SUPPLIED MATERIAL >>
* * * * *
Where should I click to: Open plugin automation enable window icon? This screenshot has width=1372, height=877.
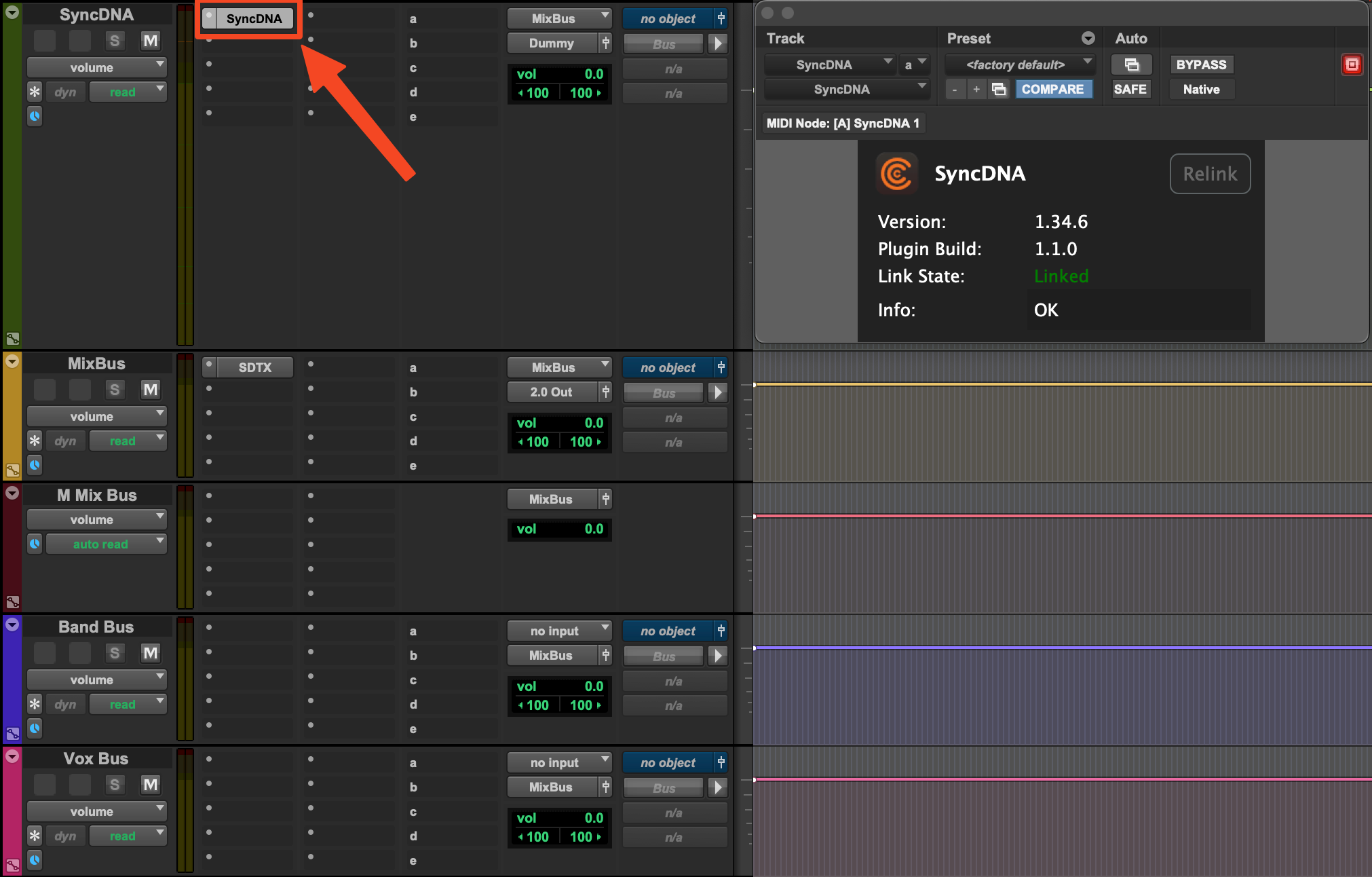pos(1131,64)
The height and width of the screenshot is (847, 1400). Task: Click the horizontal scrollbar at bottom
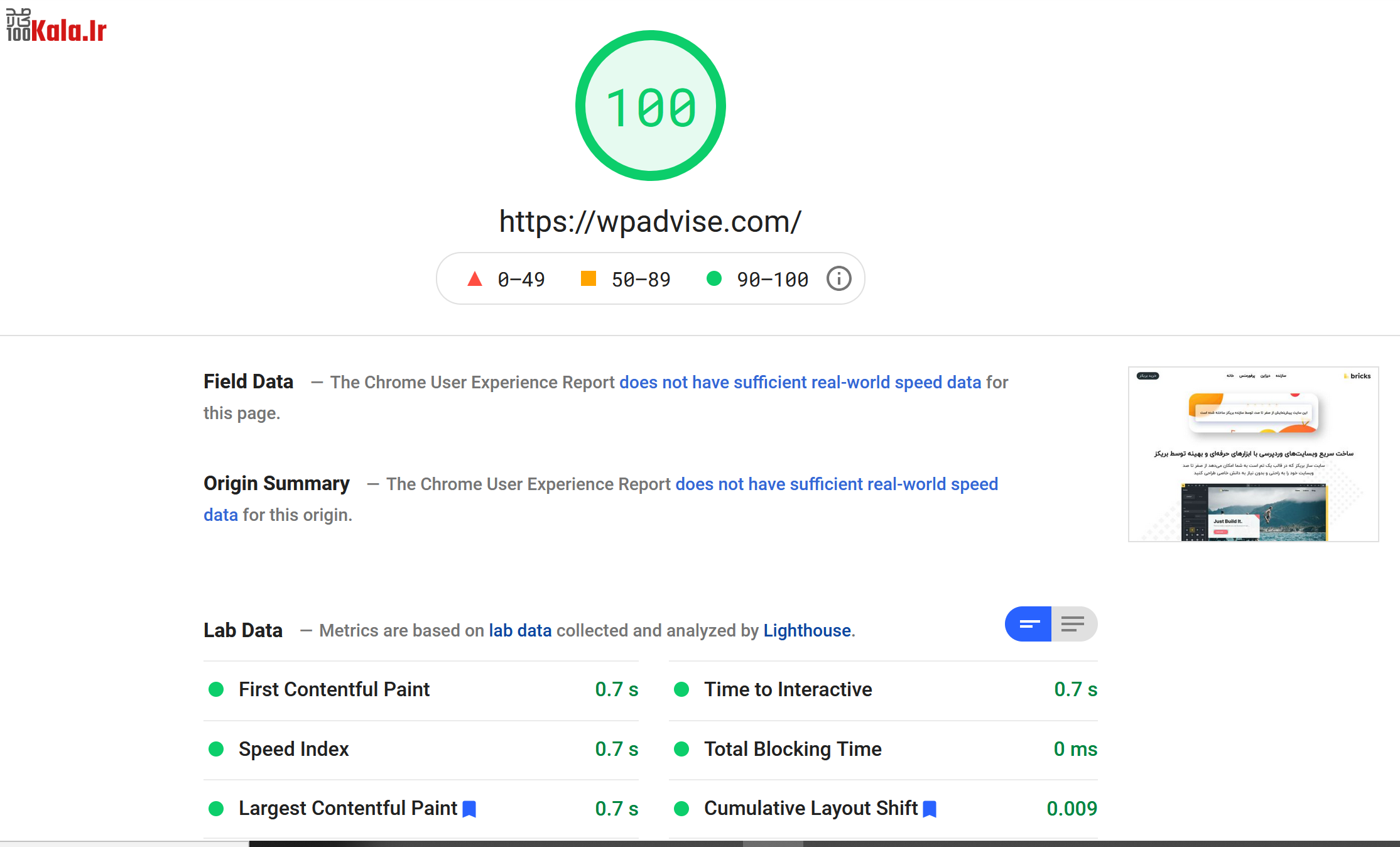click(x=773, y=843)
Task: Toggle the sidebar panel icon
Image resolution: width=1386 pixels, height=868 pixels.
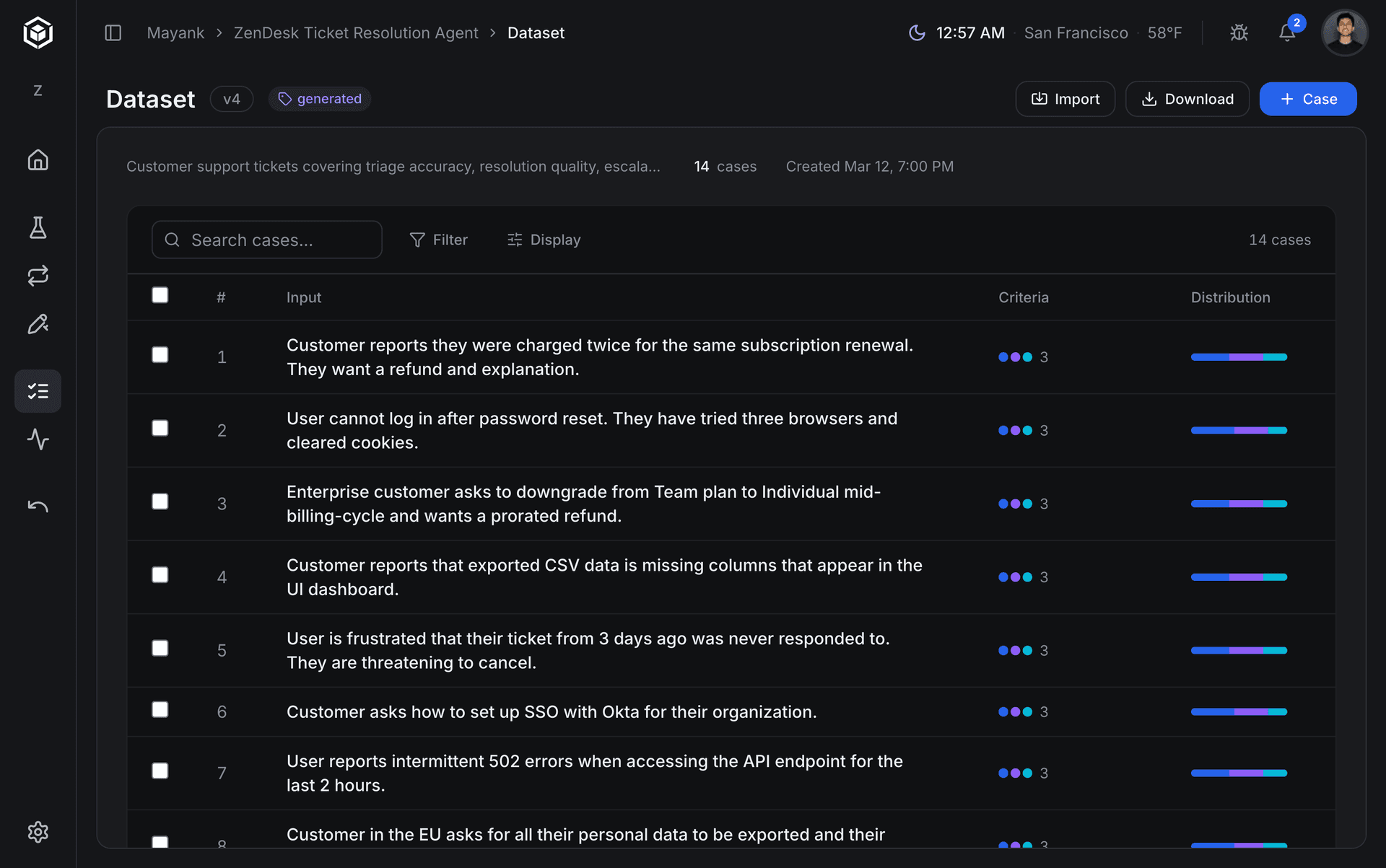Action: point(113,32)
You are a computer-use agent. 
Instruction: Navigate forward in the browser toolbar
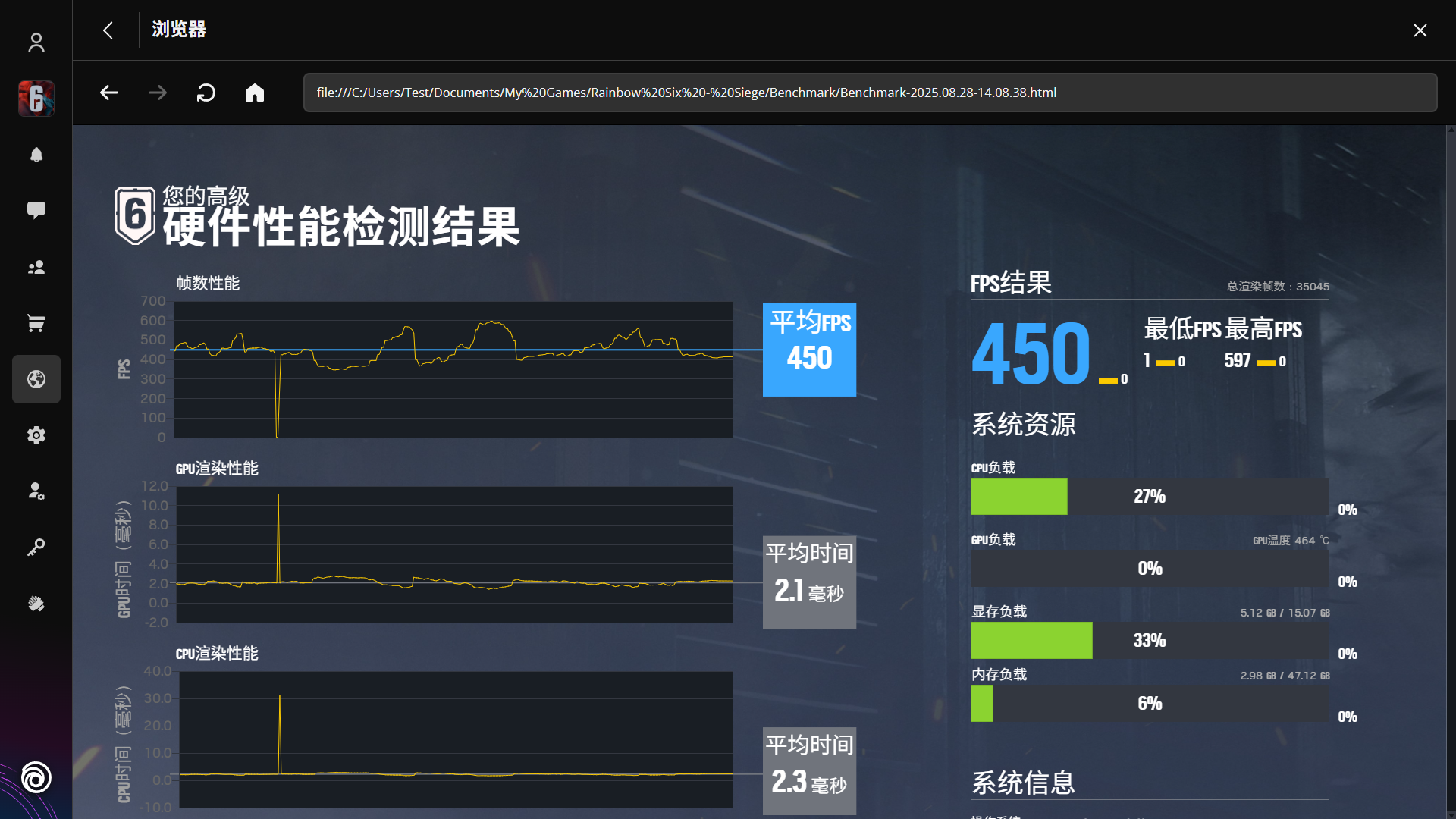158,93
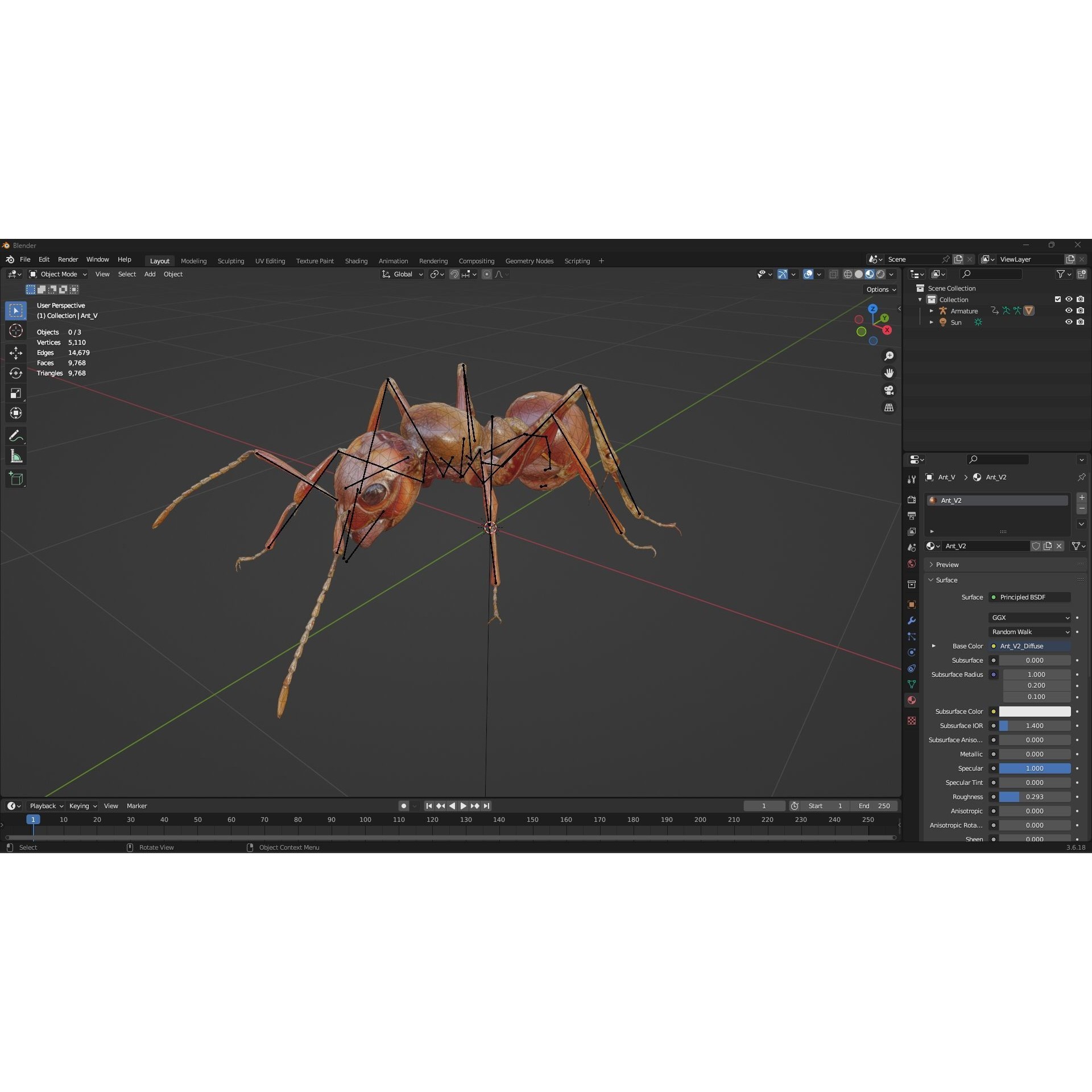Screen dimensions: 1092x1092
Task: Select the Annotate tool
Action: point(15,436)
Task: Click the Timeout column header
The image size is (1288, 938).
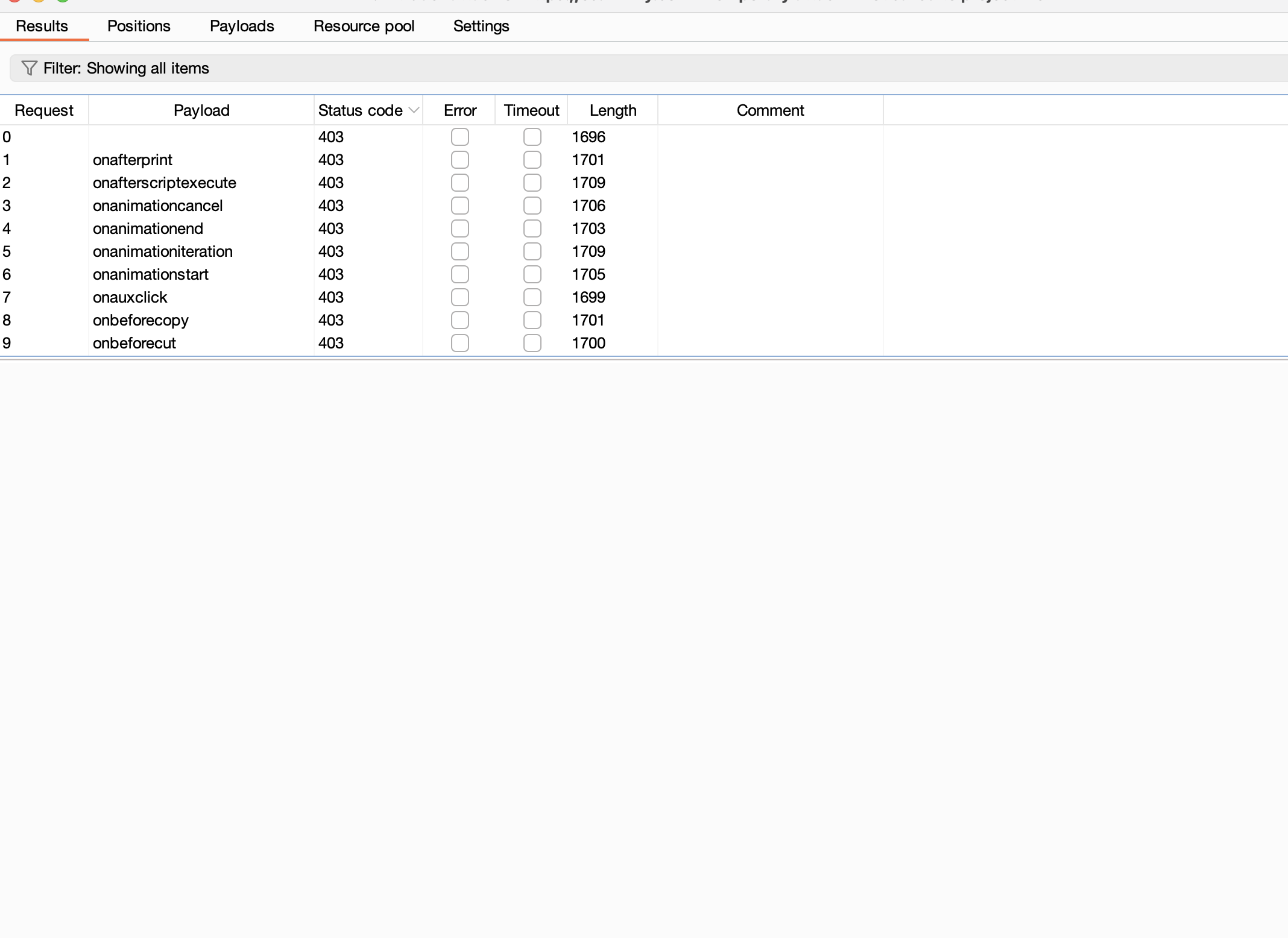Action: click(x=531, y=110)
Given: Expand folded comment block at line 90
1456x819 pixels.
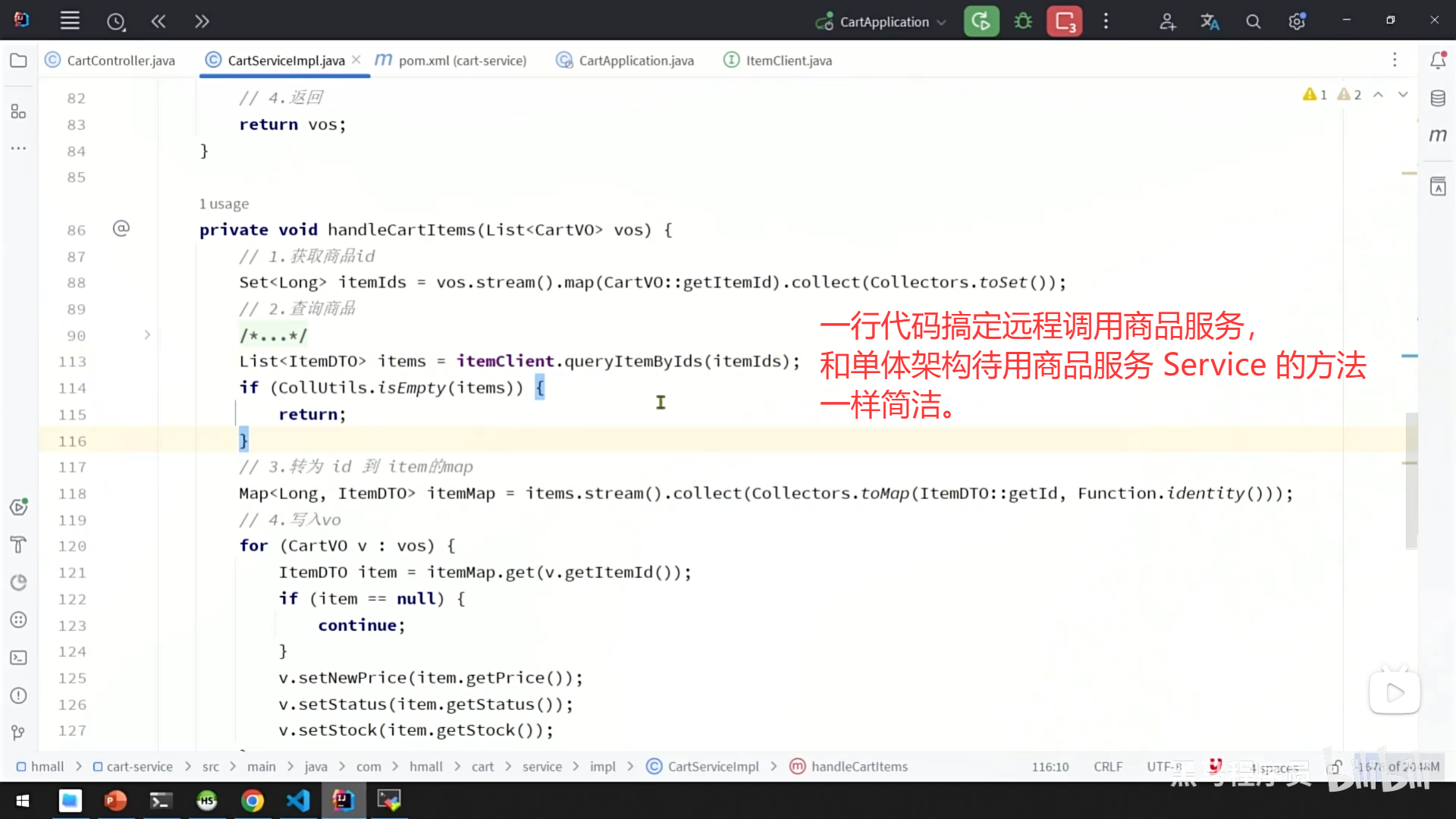Looking at the screenshot, I should point(147,334).
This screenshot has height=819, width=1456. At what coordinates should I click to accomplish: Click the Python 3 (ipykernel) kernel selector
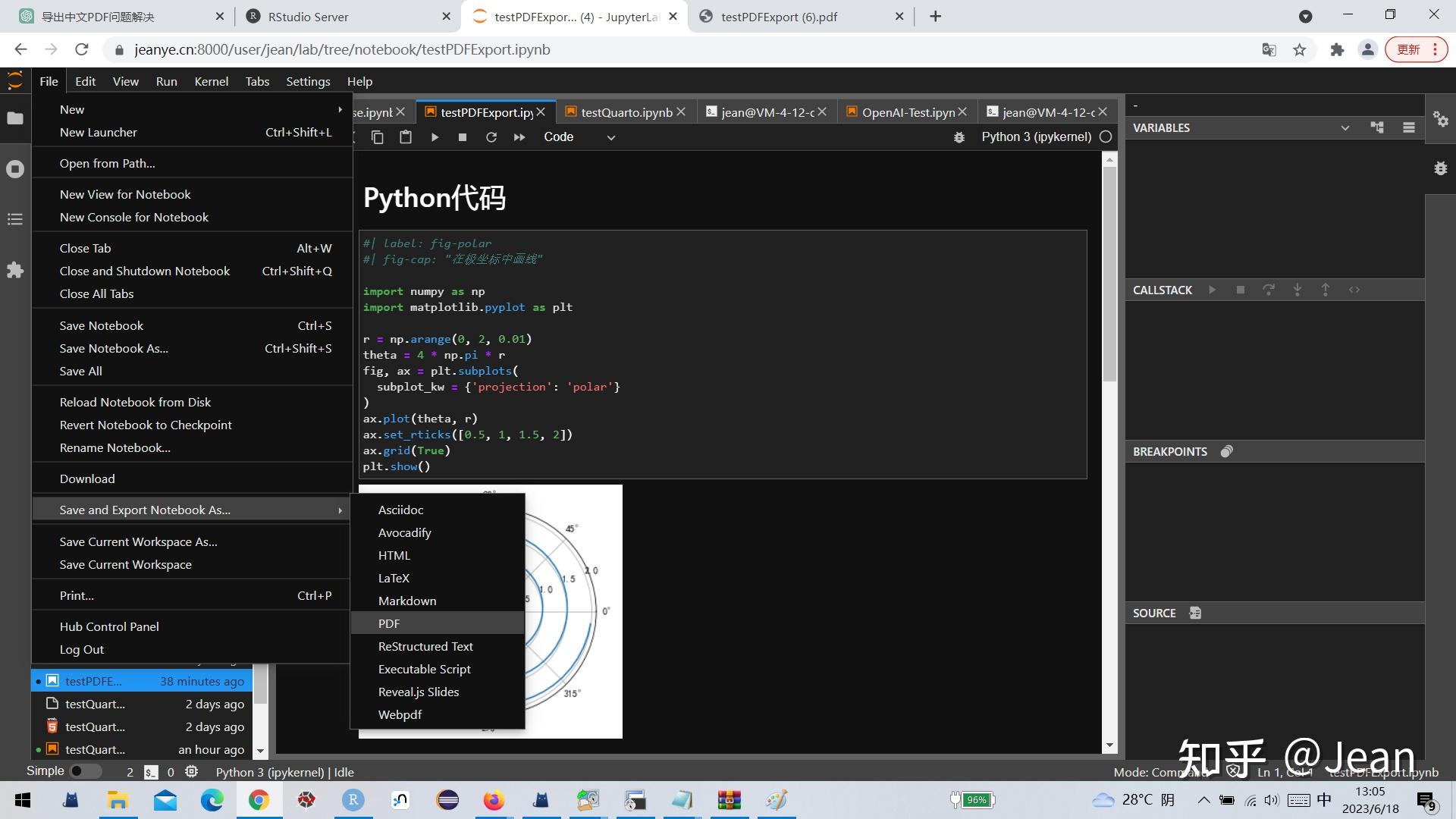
* * * * *
EXERCISE OBJECTIVE >> The lines to repeat start at the one holding "Task: Click the Timeout column header" and run through the last line of the records above; write them out exactly, both ends included, but not the pictures.

TASK ANSWER >>
Task: Click the Timeout column header
The image size is (1288, 938).
Action: click(x=531, y=110)
Given: Expand folded comment block at line 90
1456x819 pixels.
Looking at the screenshot, I should point(147,334).
This screenshot has height=819, width=1456. At what coordinates should I click to accomplish: Click the Python 3 (ipykernel) kernel selector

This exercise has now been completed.